OLED Graphic Displays#

The step up from character LCDs. Small monochrome OLEDs — typically 128x64 or 128x32 pixels — provide full pixel-level control for graphics, custom fonts, and compact data visualizations while staying cheap and easy to wire. They’re self-emitting (no backlight needed), have excellent contrast ratios, and work over I²C with just four wires, making them the go-to display for sensor readouts, debug output, and small status screens.

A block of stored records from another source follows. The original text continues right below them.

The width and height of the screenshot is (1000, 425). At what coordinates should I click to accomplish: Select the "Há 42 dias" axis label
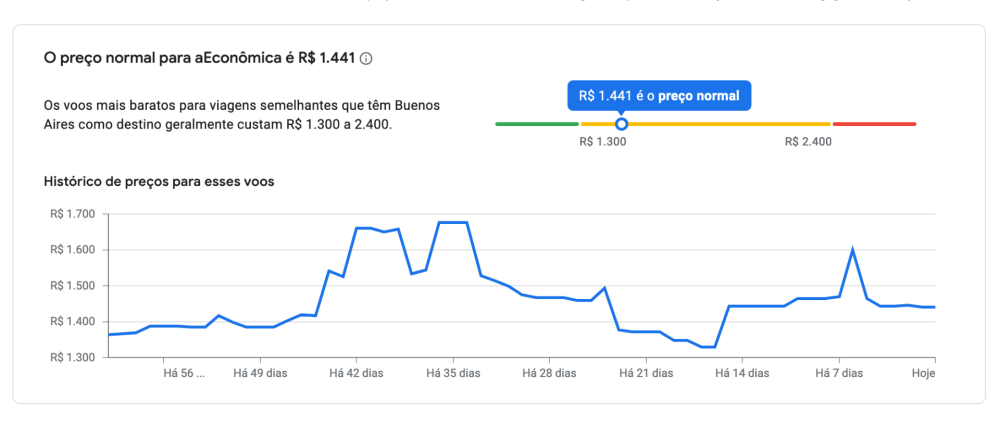click(356, 373)
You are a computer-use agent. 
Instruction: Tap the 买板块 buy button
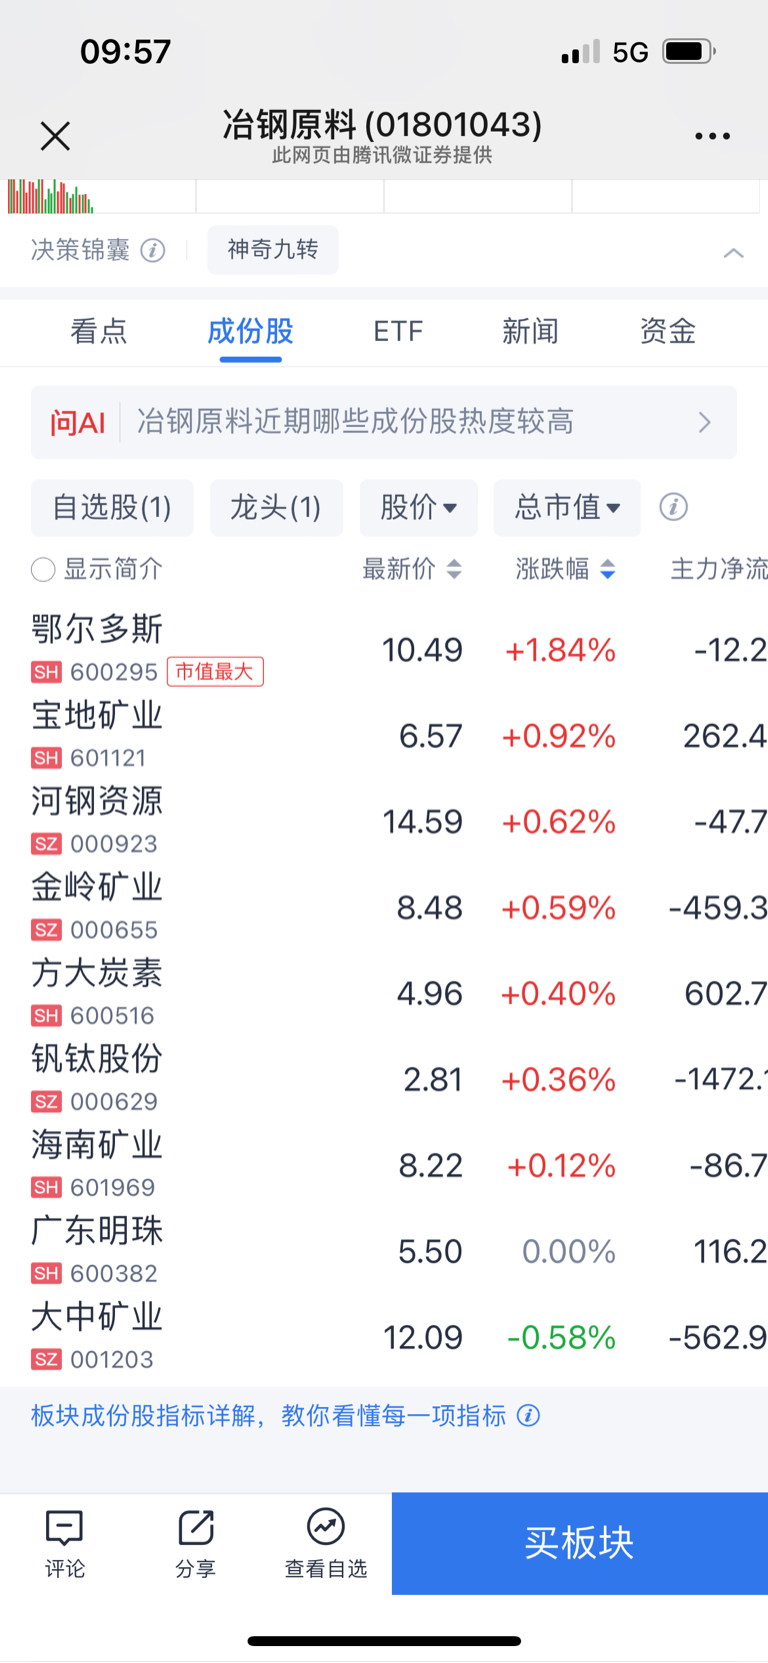click(580, 1543)
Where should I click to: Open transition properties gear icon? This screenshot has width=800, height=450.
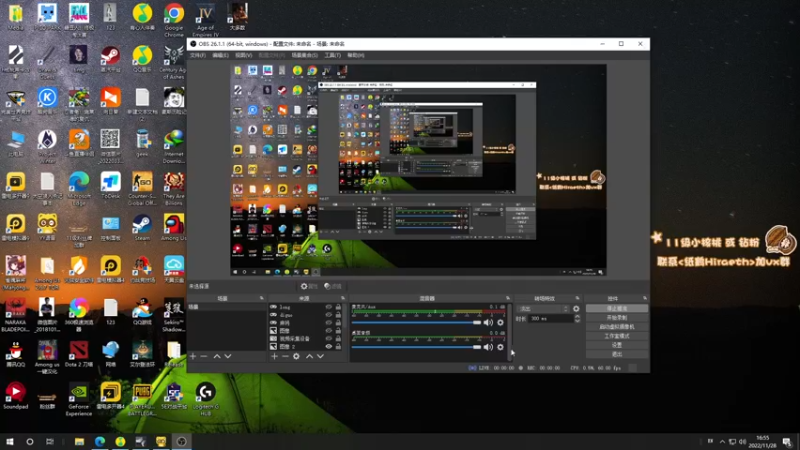coord(576,309)
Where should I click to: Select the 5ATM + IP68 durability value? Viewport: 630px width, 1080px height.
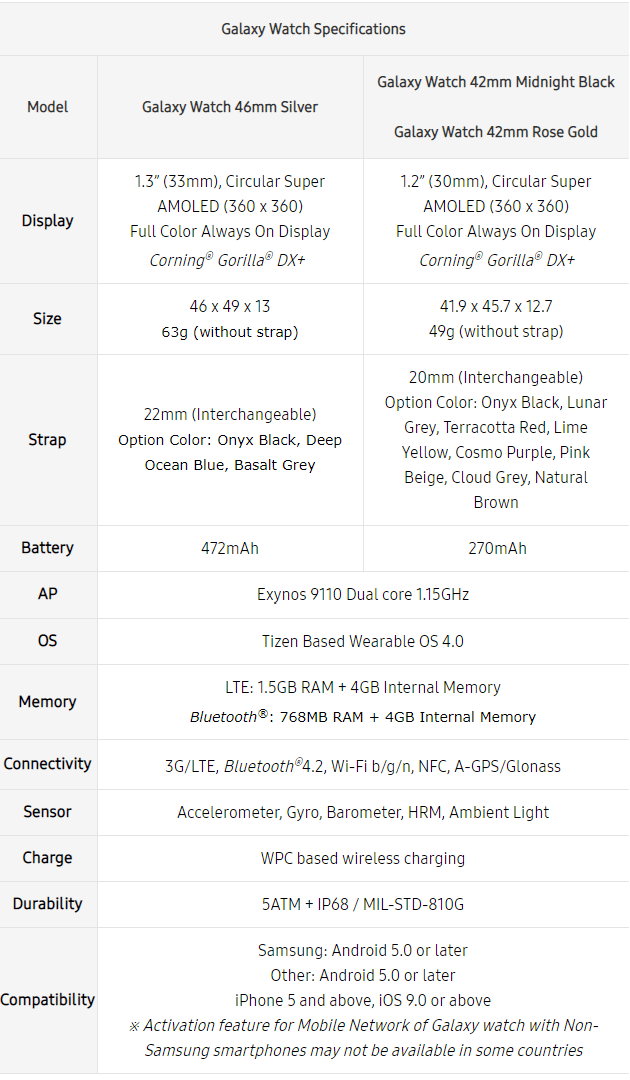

The tradeoff is that the firmware now manages a framebuffer, handles pixel layout, and choose between controllers that look the same on the outside but behave differently in firmware.

What This Section Covers#

  • SSD1306 — The Ubiquitous OLED — The most common OLED controller: 128x64 and 128x32 variants, I²C vs SPI wiring, charge pump initialization, and the 1KB framebuffer that lives in MCU RAM.
  • SH1106 & Other Controllers — Beyond the SSD1306: the SH1106’s column offset catch, the SSD1309 for larger panels, the SSD1327 for grayscale, and how to pick between them.
  • Framebuffer Strategies for Small OLEDs — Managing display memory on constrained MCUs: full framebuffer vs page mode, dirty-rectangle tracking, double buffering, and when each approach makes sense.